+++ DOCUMENT PASSAGE

NOTHING preserves some aspects of the past so well as science fiction. This is related to the way in which you can’t understand history — what actually happened — unless you also know what didn’t happen, because it was in the light of those unfulfilled expectations that the decisions that got us here were made.
So, if you want to understand how Richard Dawkins once flourished, you need to go back to the idealistic science fiction of the ’60s. In particular, you need to look at the works of Harry Harrison, a very entertaining science-fiction author from the United States, and the first series of Star Trek.
Harrison once wrote a book that distilled all of the tropes of Protestant atheism. In it, a rather Aztec people farmed maize and were overlooked by benevolent priests, until the hero, inspired by love, broke out, literally, through a mysterious hatch in the jungle floor, and discovered that behind, above, and all around the peasants’ world were shining steel corridors patrolled by men in futuristic uniforms. The whole thing was actually a spaceship, and the priests were not benevolent at all.
In the book, they are, of course, overthrown by the brawny common sense of our hero, and this is presented as a triumph for rationalism; but from today’s perspective it looks like a foreboding of universal conspiracy theories.
THE Financial Times, however, went back to Star Trek this week, with an essay on the godless future that it foresaw: an actor had apparently been told he couldn’t ad lib the words “For God’s sake”.
“The episode’s writer, Kirsten Beyer, explained that Star Trek was set in a post-religion, post-God 23rd-century future. The line had to go.
“Star Trek’s godless future was a default setting. Captain Kirk, Uhura, Scotty, Spock and the rest are preoccupied with exploring space and carrying back tales from other sentient beings, not investigating the existence of God. The views of the show’s creator, Gene Roddenberry, were more complicated than those who claim him as an atheist might imagine. Today, he would be classified as religiously unaffiliated, or a religious ‘none’ — a category that includes atheists, agnostics, but also those who don’t identify with any branch of organised religion.
“In his book, The Last Conversation, Roddenberry said there were ‘degrees of idiocy’ among religions and that some were less culpable than others. ‘But I reject them all, because for most people . . . it’s a substitute brain. And a very malfunctioning one.’ Star Trek episodes often reflected his struggles with the idea of divinity. As the screenwriter David Gerold said, ‘When in doubt, Gene just had Kirk get into a fight with God.’”
This, of course, he always won. But the part of the story which now seems most revealing is the discussion of a later show: “In ‘Who Watches The Watchers’, a lovely shaggy-dog episode where a Federation observation team are mistaken for divinities by the members of a primitive civilisation under observation, a character called Liko decides that Captain Picard is a god. . . .
“Barron, a crew member, is asked whether he thinks that, if allowed to persist, Liko’s belief will eventually develop into a religion. ‘It’s inevitable,’ he says. ‘And, without guidance, that religion could degenerate into inquisitions . . . holy wars . . . chaos’.”

++++++
+++ ENTRIES SUPPLIED

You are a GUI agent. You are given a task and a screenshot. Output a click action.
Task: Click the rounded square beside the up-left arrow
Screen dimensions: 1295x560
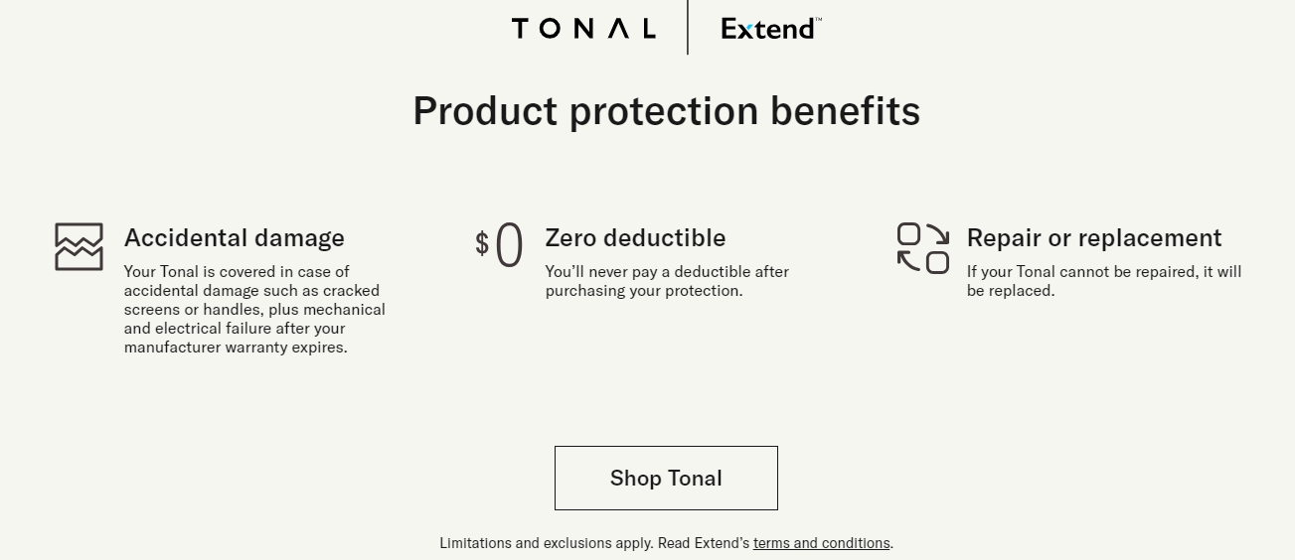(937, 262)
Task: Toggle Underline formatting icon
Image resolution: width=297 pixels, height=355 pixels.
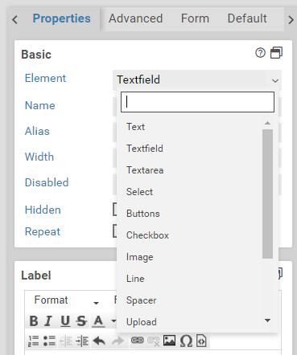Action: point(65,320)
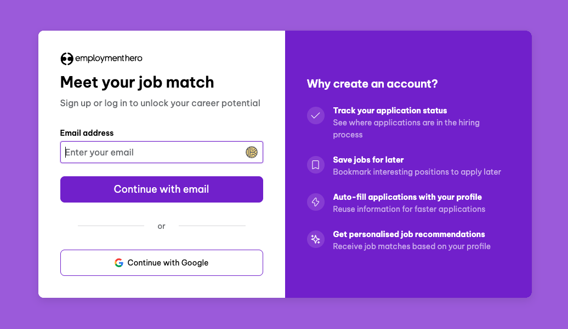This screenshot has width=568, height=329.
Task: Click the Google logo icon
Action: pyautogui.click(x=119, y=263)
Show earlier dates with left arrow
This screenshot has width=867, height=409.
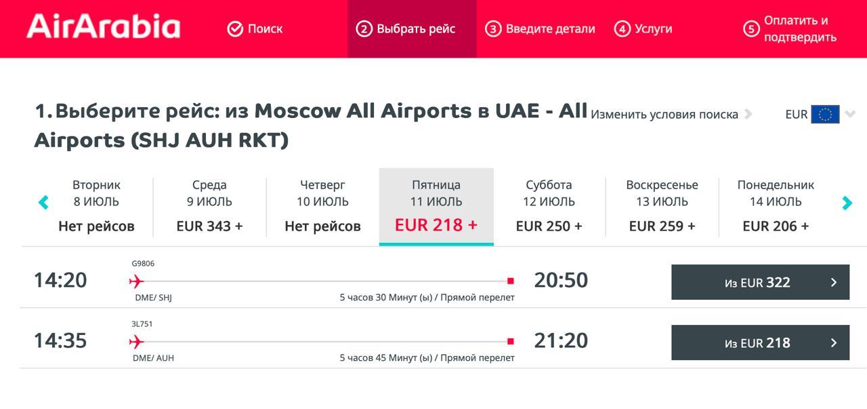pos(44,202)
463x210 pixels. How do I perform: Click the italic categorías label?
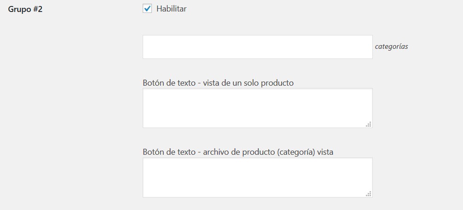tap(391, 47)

++++++
+++ ENTRIES SUPPLIED

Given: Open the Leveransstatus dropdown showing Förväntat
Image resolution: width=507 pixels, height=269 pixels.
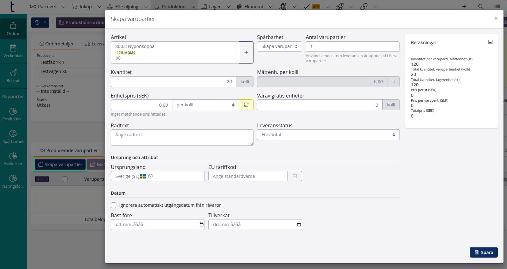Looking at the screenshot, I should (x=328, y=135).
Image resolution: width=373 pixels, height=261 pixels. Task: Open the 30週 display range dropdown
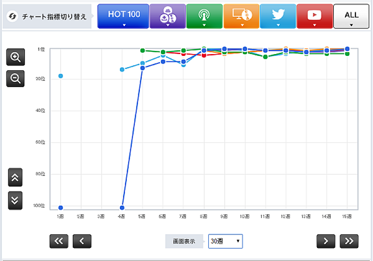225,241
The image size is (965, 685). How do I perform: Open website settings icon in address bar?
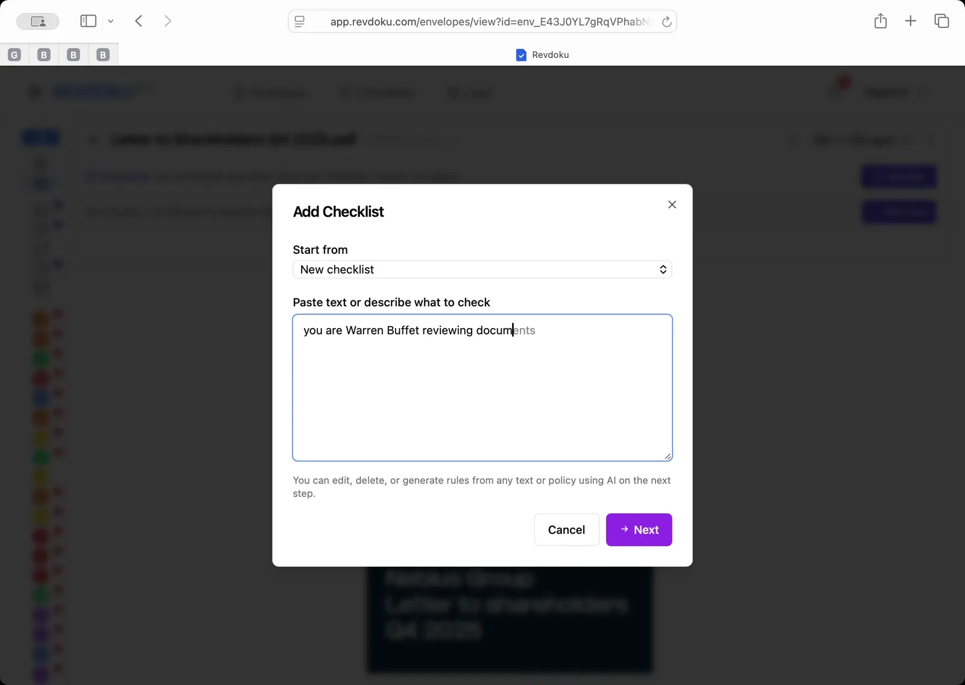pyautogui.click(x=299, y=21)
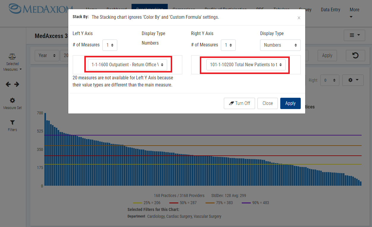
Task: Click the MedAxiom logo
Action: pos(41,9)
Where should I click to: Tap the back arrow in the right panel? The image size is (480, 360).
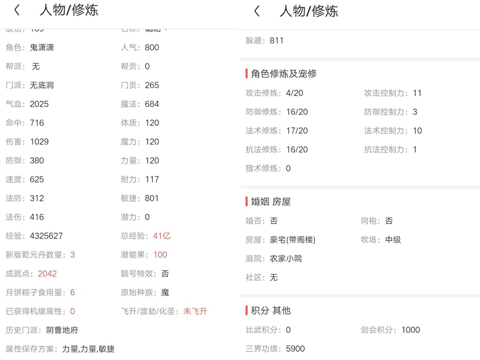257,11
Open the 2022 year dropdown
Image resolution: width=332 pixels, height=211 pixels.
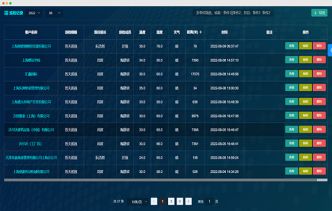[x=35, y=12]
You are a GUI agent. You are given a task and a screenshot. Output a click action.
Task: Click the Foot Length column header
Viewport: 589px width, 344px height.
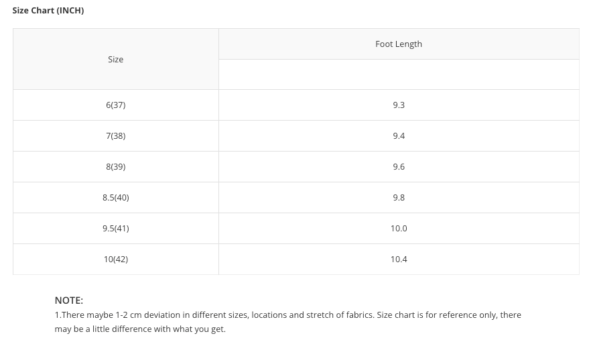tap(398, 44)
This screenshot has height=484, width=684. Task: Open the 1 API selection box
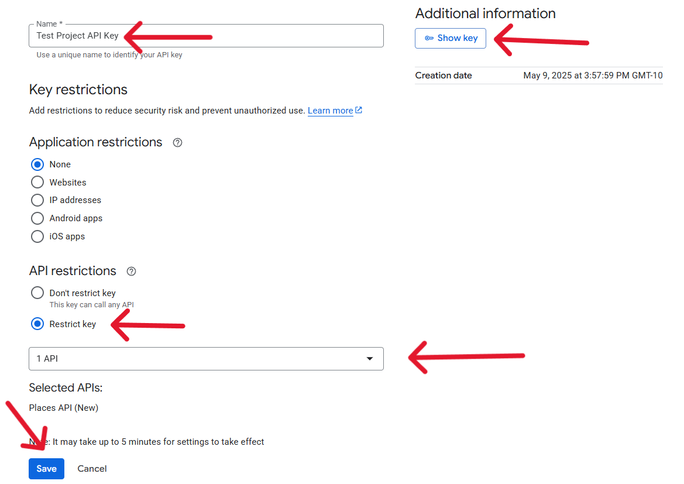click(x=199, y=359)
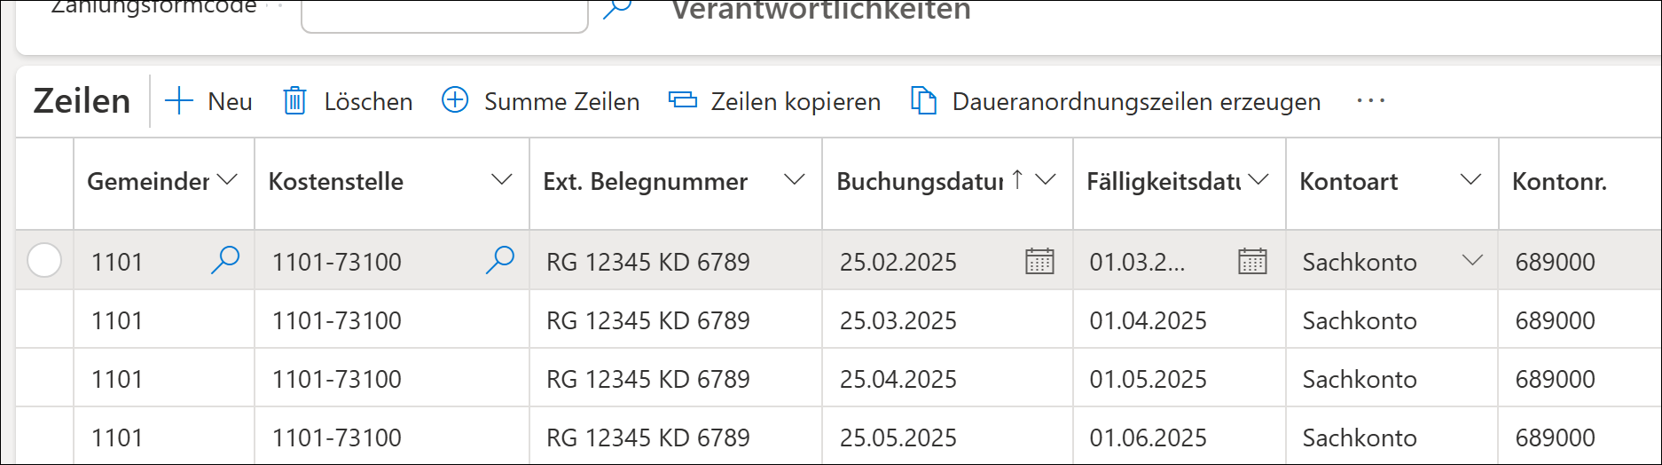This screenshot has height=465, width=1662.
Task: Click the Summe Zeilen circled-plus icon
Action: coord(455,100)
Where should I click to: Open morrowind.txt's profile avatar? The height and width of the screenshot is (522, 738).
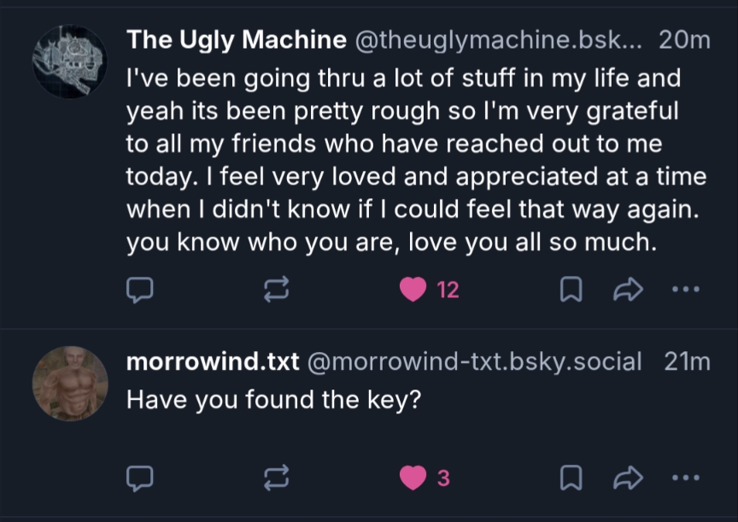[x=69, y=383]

++++++
+++ ENTRIES SUPPLIED

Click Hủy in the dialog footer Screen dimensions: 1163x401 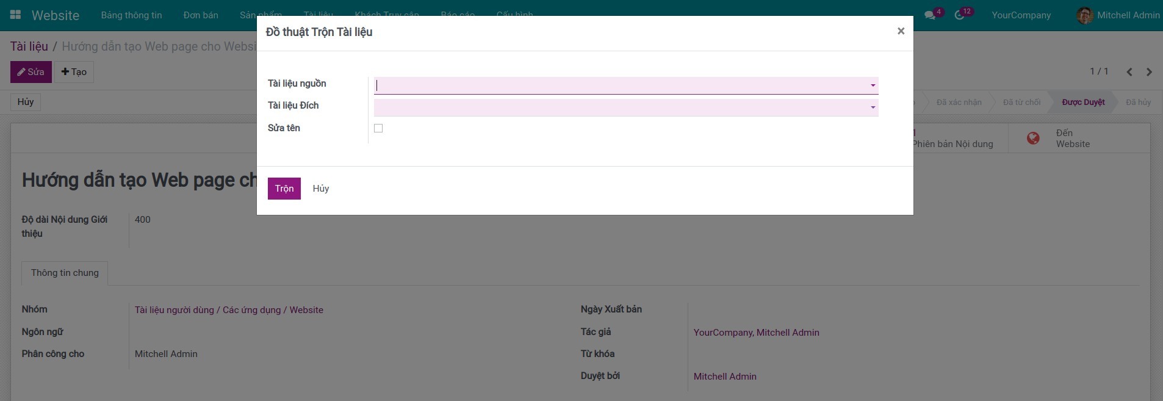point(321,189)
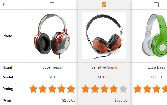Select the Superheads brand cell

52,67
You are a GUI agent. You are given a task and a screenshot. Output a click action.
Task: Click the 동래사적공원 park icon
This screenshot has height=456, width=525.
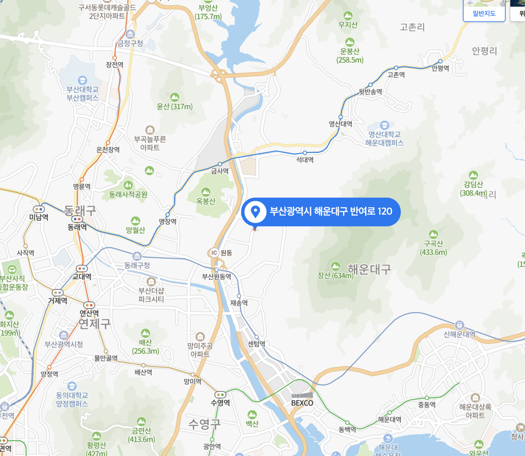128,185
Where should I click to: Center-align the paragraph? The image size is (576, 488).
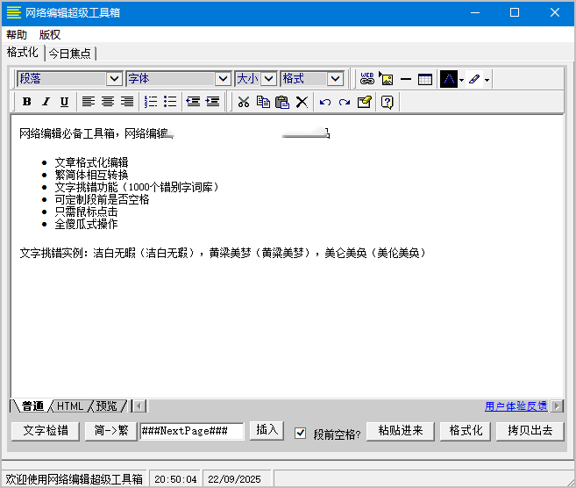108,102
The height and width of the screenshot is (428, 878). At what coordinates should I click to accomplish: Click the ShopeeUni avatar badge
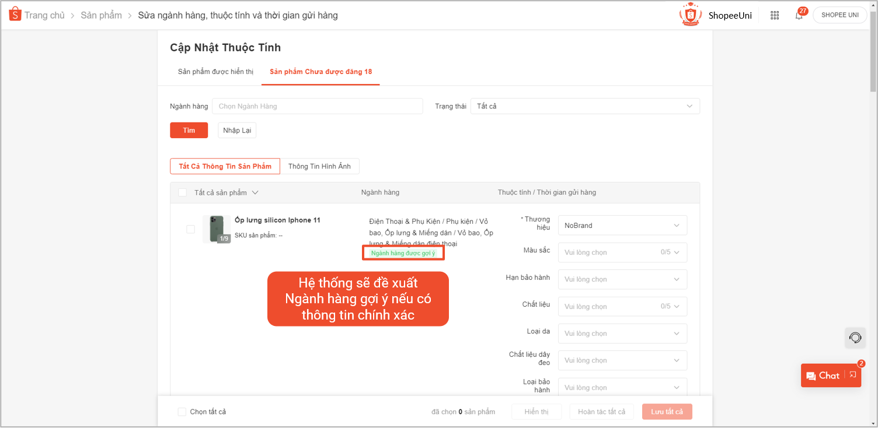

++++++

Answer from the article on science fiction and religion:
(a) What crop did the people in Harrison's book farm?
(b) What was the name of the writer of the episode in which the line "For God's sake" had to go?
(c) In "Who Watches The Watchers", which character decides that Captain Picard is a god?
The rows have no role in this.

> ANSWER BOX:
(a) Maize
(b) Kirsten Beyer
(c) Liko